Exercise objective: In the entries below, find each line with the word "Locate" and return it.

Data for analysis:
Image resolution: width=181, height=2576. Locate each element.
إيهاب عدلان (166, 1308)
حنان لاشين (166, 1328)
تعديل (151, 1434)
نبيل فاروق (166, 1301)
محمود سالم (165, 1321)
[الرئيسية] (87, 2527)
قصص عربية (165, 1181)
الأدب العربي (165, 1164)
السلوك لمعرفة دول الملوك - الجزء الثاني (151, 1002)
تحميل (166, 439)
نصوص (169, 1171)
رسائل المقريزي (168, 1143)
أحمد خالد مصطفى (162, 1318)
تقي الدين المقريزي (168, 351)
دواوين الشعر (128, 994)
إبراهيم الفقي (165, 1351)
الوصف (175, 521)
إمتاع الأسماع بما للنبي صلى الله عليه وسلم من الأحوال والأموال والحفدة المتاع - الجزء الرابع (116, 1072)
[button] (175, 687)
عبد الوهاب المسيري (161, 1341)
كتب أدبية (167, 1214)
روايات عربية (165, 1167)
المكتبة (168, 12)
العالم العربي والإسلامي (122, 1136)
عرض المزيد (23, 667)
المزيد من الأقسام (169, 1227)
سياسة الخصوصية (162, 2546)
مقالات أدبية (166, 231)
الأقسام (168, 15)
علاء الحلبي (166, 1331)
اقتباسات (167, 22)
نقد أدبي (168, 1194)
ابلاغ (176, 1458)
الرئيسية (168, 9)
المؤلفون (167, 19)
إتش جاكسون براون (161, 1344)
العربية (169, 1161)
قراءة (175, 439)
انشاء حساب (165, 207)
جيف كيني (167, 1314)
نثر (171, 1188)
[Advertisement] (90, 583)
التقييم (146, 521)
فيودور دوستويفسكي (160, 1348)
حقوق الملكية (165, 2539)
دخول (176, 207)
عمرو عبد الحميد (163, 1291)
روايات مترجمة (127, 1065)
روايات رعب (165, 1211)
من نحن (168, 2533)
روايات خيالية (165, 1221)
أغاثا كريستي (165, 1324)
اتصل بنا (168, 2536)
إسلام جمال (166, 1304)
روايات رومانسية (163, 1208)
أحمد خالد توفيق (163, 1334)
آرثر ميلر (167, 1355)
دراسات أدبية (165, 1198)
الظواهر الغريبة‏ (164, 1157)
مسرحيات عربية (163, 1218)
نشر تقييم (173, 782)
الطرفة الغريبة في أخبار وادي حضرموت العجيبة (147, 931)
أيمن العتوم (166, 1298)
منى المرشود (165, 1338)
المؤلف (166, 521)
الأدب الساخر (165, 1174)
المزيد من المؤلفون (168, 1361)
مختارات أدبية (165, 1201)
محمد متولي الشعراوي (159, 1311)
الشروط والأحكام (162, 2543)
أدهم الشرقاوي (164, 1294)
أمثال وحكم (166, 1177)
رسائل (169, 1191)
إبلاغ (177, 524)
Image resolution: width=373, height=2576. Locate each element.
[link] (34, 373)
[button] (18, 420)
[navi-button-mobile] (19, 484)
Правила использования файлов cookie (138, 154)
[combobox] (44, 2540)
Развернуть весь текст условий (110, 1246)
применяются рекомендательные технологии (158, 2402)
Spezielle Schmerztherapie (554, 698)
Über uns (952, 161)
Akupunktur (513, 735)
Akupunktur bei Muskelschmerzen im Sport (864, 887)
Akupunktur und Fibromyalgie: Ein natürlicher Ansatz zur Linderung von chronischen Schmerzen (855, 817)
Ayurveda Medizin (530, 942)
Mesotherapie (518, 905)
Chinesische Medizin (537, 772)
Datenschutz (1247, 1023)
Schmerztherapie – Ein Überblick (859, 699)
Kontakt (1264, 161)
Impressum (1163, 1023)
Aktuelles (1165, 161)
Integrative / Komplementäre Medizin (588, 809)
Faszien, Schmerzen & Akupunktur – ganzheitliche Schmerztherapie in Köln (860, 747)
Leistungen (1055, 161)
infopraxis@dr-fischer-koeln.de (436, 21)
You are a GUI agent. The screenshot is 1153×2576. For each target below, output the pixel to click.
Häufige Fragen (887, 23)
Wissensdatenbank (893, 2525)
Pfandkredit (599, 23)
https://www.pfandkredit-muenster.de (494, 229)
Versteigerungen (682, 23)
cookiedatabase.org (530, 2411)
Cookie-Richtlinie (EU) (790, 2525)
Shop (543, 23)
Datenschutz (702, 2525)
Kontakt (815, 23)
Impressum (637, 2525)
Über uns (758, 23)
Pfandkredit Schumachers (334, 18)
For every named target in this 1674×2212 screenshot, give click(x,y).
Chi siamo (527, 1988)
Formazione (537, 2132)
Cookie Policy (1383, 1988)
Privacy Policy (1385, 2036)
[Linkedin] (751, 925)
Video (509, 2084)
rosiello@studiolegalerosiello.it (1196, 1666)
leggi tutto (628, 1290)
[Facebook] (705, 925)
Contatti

Reply to the exercise:
Image resolution: width=181, height=2576. Locate each element.
Image resolution: width=373, height=2576. Locate each element.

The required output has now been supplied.